■ **TASK BRIEF**: Copy the following lines back word for word, covering all the items.

START

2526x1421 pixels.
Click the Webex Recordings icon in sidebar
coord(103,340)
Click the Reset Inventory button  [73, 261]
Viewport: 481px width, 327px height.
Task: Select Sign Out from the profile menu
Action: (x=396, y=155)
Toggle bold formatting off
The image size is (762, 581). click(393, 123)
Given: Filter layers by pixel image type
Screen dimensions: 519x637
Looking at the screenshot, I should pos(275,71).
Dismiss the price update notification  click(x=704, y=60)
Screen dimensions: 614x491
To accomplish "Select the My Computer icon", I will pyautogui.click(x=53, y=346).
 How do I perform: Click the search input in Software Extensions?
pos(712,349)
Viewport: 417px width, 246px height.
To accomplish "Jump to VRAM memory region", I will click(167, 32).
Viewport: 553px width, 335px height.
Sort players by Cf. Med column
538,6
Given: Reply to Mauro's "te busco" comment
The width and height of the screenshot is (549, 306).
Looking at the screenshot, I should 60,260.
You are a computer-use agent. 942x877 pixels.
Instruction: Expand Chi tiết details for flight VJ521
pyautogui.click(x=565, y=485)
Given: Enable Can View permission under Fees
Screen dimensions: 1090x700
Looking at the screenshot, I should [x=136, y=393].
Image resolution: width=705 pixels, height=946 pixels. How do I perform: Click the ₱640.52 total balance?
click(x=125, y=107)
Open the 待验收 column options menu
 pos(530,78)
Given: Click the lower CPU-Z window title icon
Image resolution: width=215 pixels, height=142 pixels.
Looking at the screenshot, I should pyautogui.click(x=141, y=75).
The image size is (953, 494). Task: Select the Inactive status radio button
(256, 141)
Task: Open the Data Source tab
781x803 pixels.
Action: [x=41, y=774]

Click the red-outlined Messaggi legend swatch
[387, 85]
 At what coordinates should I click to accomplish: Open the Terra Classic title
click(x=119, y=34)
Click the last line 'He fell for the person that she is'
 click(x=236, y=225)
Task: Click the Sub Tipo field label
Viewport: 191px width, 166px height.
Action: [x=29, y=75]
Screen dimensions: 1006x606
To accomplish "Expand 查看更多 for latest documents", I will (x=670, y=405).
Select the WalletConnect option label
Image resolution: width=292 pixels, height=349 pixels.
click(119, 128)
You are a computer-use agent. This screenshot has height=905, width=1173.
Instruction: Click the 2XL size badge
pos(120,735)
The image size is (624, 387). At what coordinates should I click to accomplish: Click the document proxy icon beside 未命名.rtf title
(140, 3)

END

■ **SOLUTION BELOW**:
2526x1421 pixels.
Click the Webex Recordings icon in sidebar
coord(103,340)
Click the Reset Inventory button  [73, 261]
Viewport: 481px width, 327px height.
Task: Select Sign Out from the profile menu
Action: (x=396, y=155)
Toggle bold formatting off
The image size is (762, 581). click(393, 123)
Given: Filter layers by pixel image type
Screen dimensions: 519x637
Looking at the screenshot, I should pos(275,71).
Dismiss the price update notification  click(x=704, y=60)
Screen dimensions: 614x491
To accomplish "Select the My Computer icon", I will pyautogui.click(x=53, y=346).
 How do I perform: Click the search input in Software Extensions?
pos(712,349)
Viewport: 417px width, 246px height.
To accomplish "Jump to VRAM memory region", I will click(167, 32).
Viewport: 553px width, 335px height.
Sort players by Cf. Med column
538,6
Given: Reply to Mauro's "te busco" comment
The width and height of the screenshot is (549, 306).
Looking at the screenshot, I should 60,260.
You are a computer-use agent. 942x877 pixels.
Instruction: Expand Chi tiết details for flight VJ521
pyautogui.click(x=565, y=485)
Given: Enable Can View permission under Fees
Screen dimensions: 1090x700
Looking at the screenshot, I should [x=136, y=393].
Image resolution: width=705 pixels, height=946 pixels. How do I perform: Click the ₱640.52 total balance?
click(x=125, y=107)
Open the 待验收 column options menu
 pos(530,78)
Given: Click the lower CPU-Z window title icon
Image resolution: width=215 pixels, height=142 pixels.
Looking at the screenshot, I should pyautogui.click(x=141, y=75).
The image size is (953, 494). Task: Select the Inactive status radio button
(256, 141)
Task: Open the Data Source tab
781x803 pixels.
Action: [x=41, y=774]

Click the red-outlined Messaggi legend swatch
[387, 85]
 At what coordinates should I click to accomplish: Open the Terra Classic title
click(x=119, y=34)
Click the last line 'He fell for the person that she is'
 click(x=236, y=225)
Task: Click the Sub Tipo field label
Viewport: 191px width, 166px height.
Action: [x=29, y=75]
Screen dimensions: 1006x606
To accomplish "Expand 查看更多 for latest documents", I will (x=670, y=405).
Select the WalletConnect option label
Image resolution: width=292 pixels, height=349 pixels.
click(119, 128)
You are a computer-use agent. This screenshot has height=905, width=1173.
Instruction: Click the 2XL size badge
pos(120,735)
The image size is (624, 387). At what coordinates should I click to accomplish: Click the document proxy icon beside 未命名.rtf title
(140, 3)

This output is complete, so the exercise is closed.